Based on the time we met up and subsequently finished dinner we had lots of time before the show started. We decided we go over to the theatre and start the line. Turns out that its NPR’s Week in Washington where they bring lots of big donors to the city and treat them to a variety of events, so there was a pre-show reception for them going on when we got there. We got inside the lobby with them, but were then told we couldn’t actually go inside the theatre yet. So us and 4 other people who beat us there got wait inside while the rest of all the people who started showing up had to wait outside.

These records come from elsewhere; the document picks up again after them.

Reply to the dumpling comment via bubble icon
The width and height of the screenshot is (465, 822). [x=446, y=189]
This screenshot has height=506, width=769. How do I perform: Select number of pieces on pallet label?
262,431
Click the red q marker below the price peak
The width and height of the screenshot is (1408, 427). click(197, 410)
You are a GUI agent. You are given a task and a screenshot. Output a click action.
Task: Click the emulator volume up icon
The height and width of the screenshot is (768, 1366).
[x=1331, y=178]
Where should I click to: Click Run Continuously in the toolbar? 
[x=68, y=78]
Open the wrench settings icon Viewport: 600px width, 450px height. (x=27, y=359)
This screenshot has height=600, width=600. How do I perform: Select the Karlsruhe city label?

Heather had actually help make a costume for Petra Mayer, who works for NPR books. She came out and chatted with us for awhile while we were stuck in the lobby and introduced us to Audie Cornish, who was there as a guest on the podcast. Petra also saved us some seats in one of the booths on the side, which was great since there weren’t enough seats for everyone that was there and some people had to stand for the show. We were there early enough that we would have been fine getting seats anyway, but it was nice not to have to worry about.
Normally the podcast is Linda Holmes, Glen Weldon, and Stephen Thompson plus a rotating guest panelist who usually works for NPR or is at least an NPR contributor. That seat as I already alluded to filled by Audie Cornish for this show. They also had Fred Armisen as a guest, which is not the kind of thing they’ve ever really done with the podcast before. I assume it’s partly because they had it as event for the Week in Washington guests as well as the fact that they were perhaps trying to people a little more for there money with the move to the larger venue.

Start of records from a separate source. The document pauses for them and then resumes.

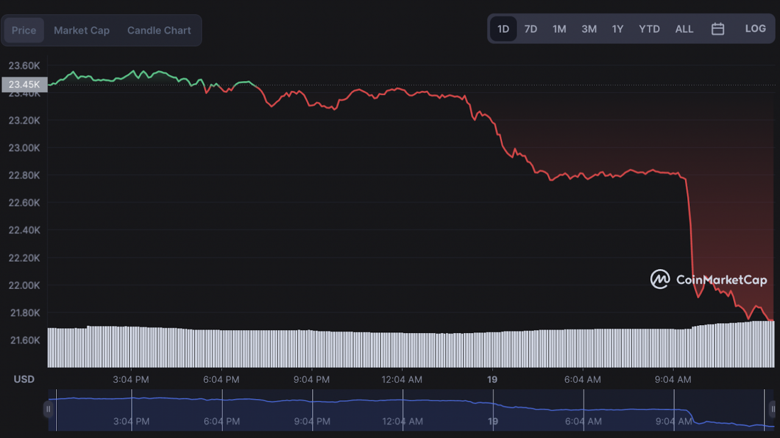Click the volume bars below price line
The width and height of the screenshot is (780, 438).
(x=400, y=348)
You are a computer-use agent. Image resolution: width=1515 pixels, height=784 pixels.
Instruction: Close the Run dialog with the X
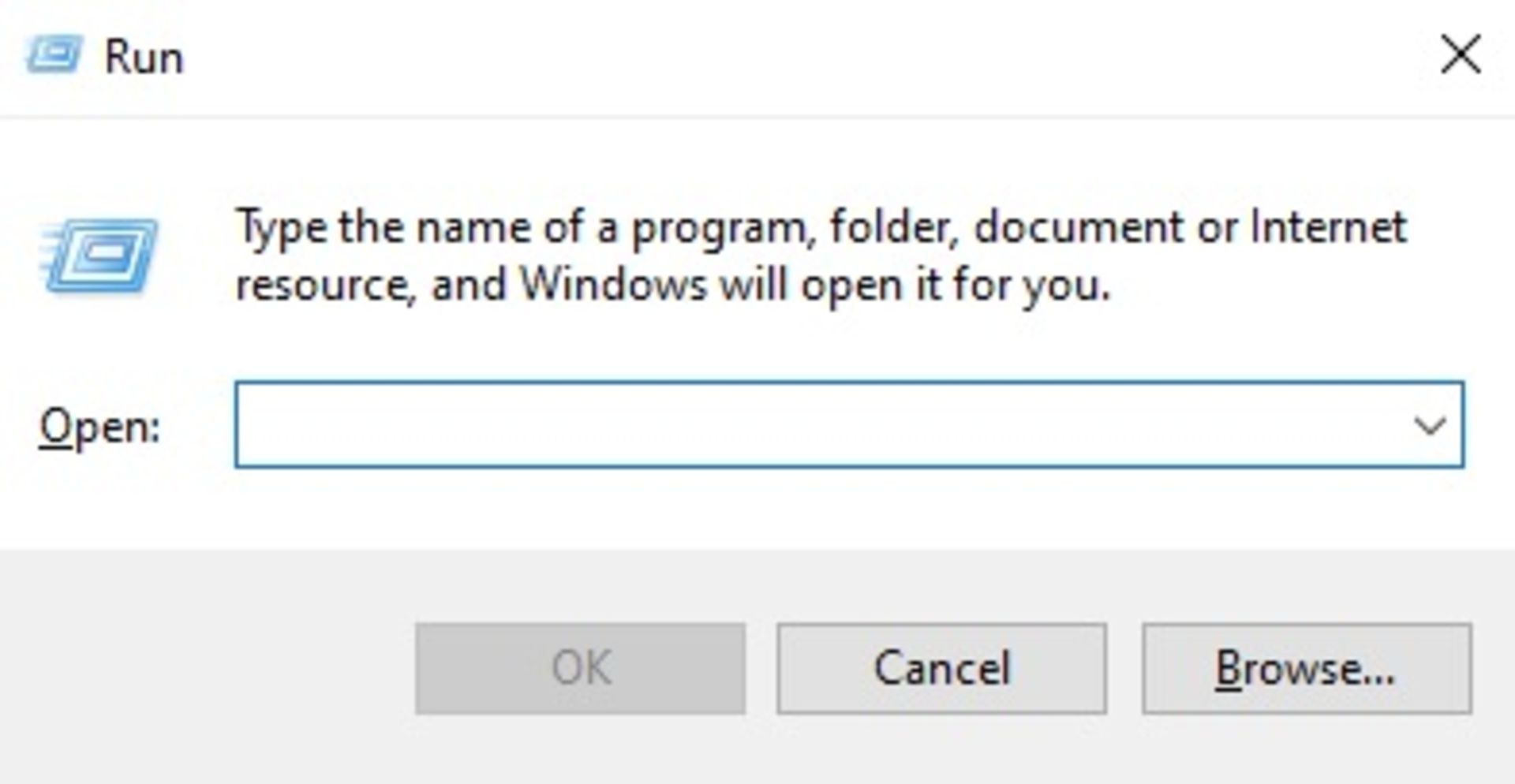click(x=1461, y=55)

They have been moving the show into progressively bigger spaces, the Howard Theatre definitely being the biggest to date. Obviously with moving outside of the NPR building itself and into a bigger venue comes with higher overhead, which means ticket prices have to be increased. I would have been fine paying the $25 just for the regular podcast, but Fred Armisen was a nice bonus.

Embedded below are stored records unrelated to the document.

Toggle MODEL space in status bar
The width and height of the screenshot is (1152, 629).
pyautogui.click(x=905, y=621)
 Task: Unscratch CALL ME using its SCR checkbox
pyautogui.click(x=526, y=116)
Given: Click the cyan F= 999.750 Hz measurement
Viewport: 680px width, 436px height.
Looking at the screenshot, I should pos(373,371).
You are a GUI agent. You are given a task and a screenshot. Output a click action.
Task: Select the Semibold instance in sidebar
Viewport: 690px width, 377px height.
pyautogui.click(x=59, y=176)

I’m not sure how they’re actually going to air this podcast as episodes because it wasn’t really the same as what they’ve done at other live shows. Normally they tape two back to back episodes, which it didn’t seem like they did this time. It didn’t run quite the whole hour and half that was listed on the tickets, which would definitely mean it’s too short for two of their typical 45 minute episodes. I’m guessing it will just air as one longer than normal episode.
The show started out with Fred Armisen coming out and playing a song, which I gather from some conversations after the show was a last minute thing he requested to do, which seemed to be somewhat the way he operates. Then just the four people from NPR came out and did a segment discussing things they find the most scary. After that Linda did an interview with Fred Armisen, which he just sort of ran away with at times. The final segment was a quiz, which is something Linda likes to put together for the live shows. This one was about Halloween episodes of old sit-coms. Audie Cornish is my favorite guest panelist and it cracks me up how competitive she gets over these dumb quizzes. Last night was no exception. They ended as always with a segment on what’s making them happy this week. That was the end of the scheduled show, but then Fred, who as I mentioned seemed to be in his own little show, decided they should have a Q&A with the audience. Given that there was something else scheduled in the theatre that night and they obviously had a time they needed to be off stage I could see some panicked faces up there, but they did let three people ask questions.
After the show everyone stuck around for people who wanted to talk to them. Fred was very happily greeting and taking pictures with everyone who wanted to meet him. I also heard he went up to the reception before hand to meet and greet the big donors, which was something he wasn’t contractually obligated to do, so he definitely seems to be someone who is very happy to meet and talk to fans or just people in general I guess.
As always it was an enjoyable show. It’s always fun to go and actually see them recording in person since you do pick up on stuff visually that you just don’t get when you only have audio. It’s also of course fun to be amidst a crowd of fans enjoying themselves as well.